If your hash brown breakfast sandwiches collapse into a mess on the very first bite, we've got a little tip to help you build better ones: Use pre-formed, frozen hash brown patties instead of the variety of loose shredded ones. They're super-convenient and already in the perfect "slice-of-bread" shape, large enough even for a sprawling sunny-side-up egg. The loose bags of shredded hash browns you find at the supermarket are versatile, but they aren't the best option for this particular job because they need to be shaped first, don't have the heft of pre-formed patties, and break apart easily once cooked. They simply add too many stages into the mix when most of us want to make something quick for breakfast to start the day off.

Once you've got your frozen, pre-formed hash brown patties, you'll want to shallow fry them in a good amount of oil rather than baking them in the oven for a result that's crispier and sturdy enough to prevent fillings from escaping. Frying them gives you greater control of the end result, and you can whack up the heat easily to attain a bespoke golden crust on both sides.

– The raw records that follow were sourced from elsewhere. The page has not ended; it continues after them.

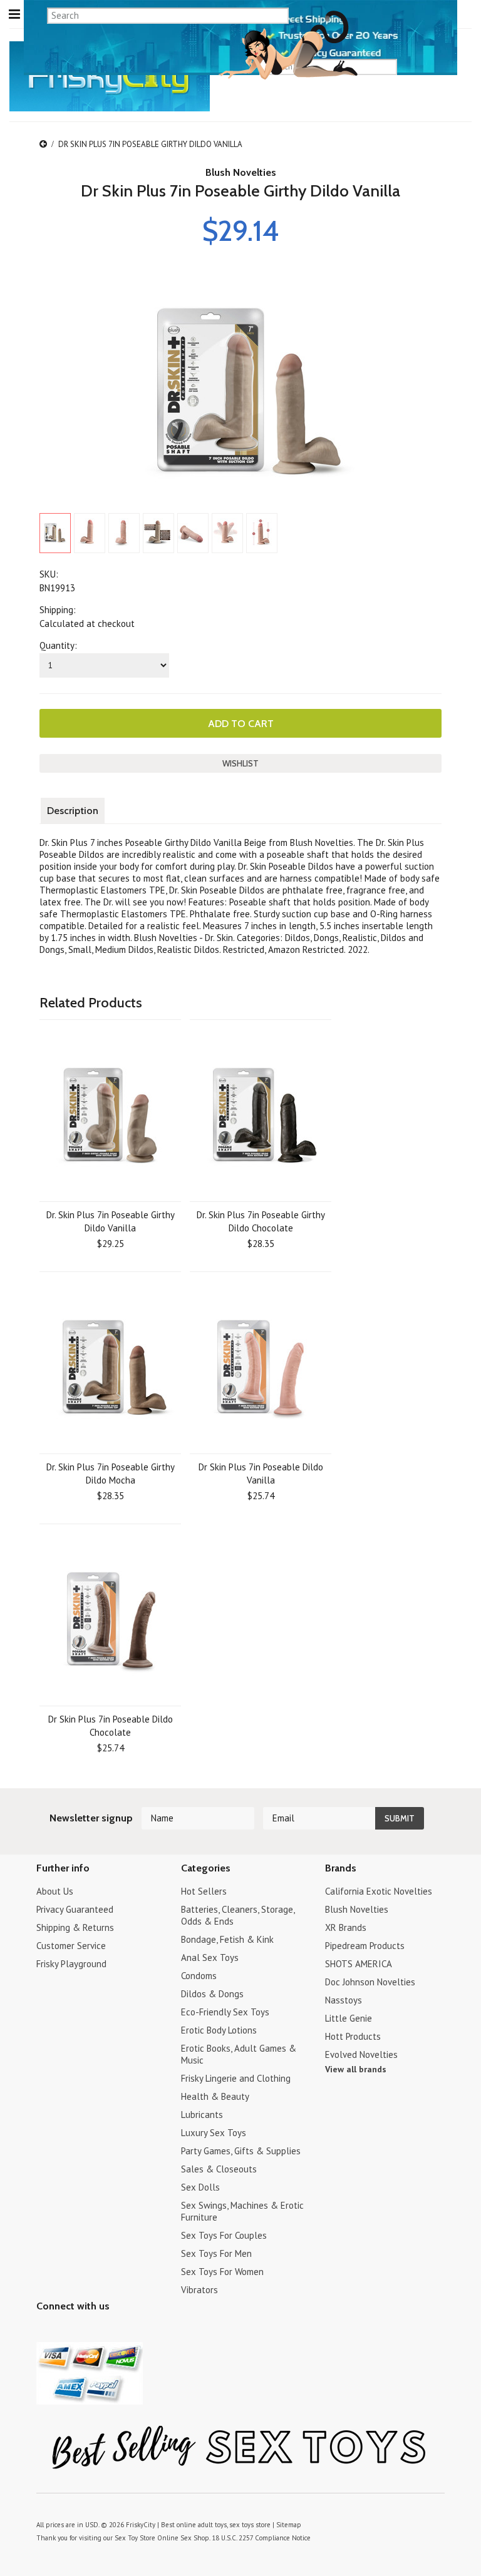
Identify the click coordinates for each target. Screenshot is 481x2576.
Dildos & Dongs (212, 1994)
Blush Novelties (240, 172)
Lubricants (202, 2114)
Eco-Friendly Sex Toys (225, 2012)
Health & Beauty (215, 2096)
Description (72, 811)
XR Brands (345, 1927)
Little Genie (348, 2018)
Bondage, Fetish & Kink (227, 1939)
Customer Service (71, 1946)
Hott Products (353, 2036)
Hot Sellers (204, 1891)
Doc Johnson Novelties (370, 1982)
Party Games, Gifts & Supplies (241, 2151)
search (440, 66)
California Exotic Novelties (378, 1891)
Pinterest (88, 2331)
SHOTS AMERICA (358, 1964)
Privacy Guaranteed (74, 1909)
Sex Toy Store (135, 2537)
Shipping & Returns (75, 1927)
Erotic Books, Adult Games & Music (238, 2054)
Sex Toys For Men (216, 2253)
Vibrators (199, 2290)
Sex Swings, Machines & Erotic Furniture (242, 2211)
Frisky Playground (71, 1964)
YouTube (66, 2331)
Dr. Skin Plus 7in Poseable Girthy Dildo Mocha (110, 1473)
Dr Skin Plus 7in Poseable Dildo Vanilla (261, 1473)
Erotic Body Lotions (219, 2030)
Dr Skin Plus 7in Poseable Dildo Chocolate (110, 1725)
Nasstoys (343, 2000)
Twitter (44, 2331)
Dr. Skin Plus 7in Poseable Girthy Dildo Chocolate (261, 1221)
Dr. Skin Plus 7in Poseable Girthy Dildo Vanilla (110, 1221)
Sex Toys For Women (222, 2272)
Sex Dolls (200, 2187)
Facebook (110, 2331)
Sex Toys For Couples (224, 2235)
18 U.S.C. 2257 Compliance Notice (261, 2537)
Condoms (199, 1976)
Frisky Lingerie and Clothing (236, 2078)
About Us (54, 1891)
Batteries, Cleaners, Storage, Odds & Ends (237, 1915)
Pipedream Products (365, 1946)
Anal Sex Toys (210, 1957)
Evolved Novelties (361, 2054)
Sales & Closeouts (219, 2169)
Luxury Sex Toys (213, 2133)
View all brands (355, 2069)
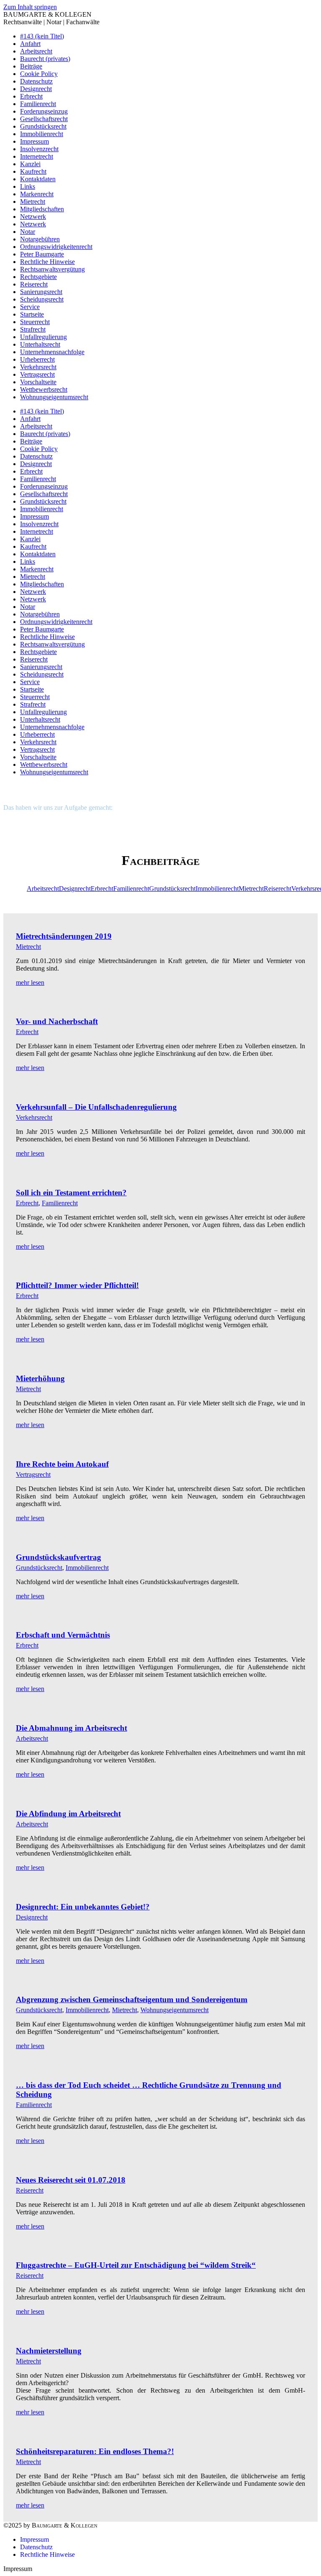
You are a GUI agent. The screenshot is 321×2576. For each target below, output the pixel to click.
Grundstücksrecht (172, 888)
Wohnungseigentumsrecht (174, 2009)
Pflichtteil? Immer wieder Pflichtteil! (77, 1285)
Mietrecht (251, 888)
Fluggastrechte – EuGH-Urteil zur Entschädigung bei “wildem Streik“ (136, 2265)
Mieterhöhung (40, 1378)
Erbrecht (102, 888)
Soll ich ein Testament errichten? (71, 1192)
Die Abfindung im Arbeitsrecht (68, 1813)
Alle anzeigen (15, 884)
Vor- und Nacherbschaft (57, 1021)
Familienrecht (131, 888)
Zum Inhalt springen (30, 6)
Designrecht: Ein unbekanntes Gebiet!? (83, 1906)
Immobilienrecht (217, 888)
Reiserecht (277, 888)
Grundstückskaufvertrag (58, 1557)
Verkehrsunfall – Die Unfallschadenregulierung (96, 1107)
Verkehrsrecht (34, 1117)
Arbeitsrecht (43, 888)
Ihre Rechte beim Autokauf (62, 1464)
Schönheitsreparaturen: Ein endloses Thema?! (95, 2451)
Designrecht (75, 888)
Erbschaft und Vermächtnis (63, 1634)
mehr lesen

How to fry hash browns for a breakfast sandwich so they remain crispy

The key to a sturdy hash brown breakfast sandwich is combining a hot pan with enough oil to crisp up the exterior of each rectangular piece of potato goodness. Be stingy with the oil and your hash browns won't achieve the appetizing golden color that indicates a good, solid crunch. You want them to be robust enough to carry all the ingredients that will be sandwiched between them. 

Furthermore, if you don't fry your hash browns long enough, they won't have the structural integrity to contain your fillings, and you'll end up with soft handfuls of broken sandwich on your first bite. Although you could eat it with a knife and fork, a breakfast sandwich is meant to be picked up and munched on sans cutlery, like a hoagie or toasted panini. It needs to mimic the characteristics of a couple of slices of bread. Yes, the runny egg and bits of bacon that fall onto your hands are part of the beauty of a good breakfast sandwich, but a solid enclosure of crispy potato will minimize the mess.

Retain the golden crispy edges of your hash brown by placing them on a cooling rack after frying (putting them on a plate will trap the steam, working to soften the craggy finish). Pat any oil that hasn't dripped off with a paper towel to reduce the grease on your fingers while you enjoy your sandwich.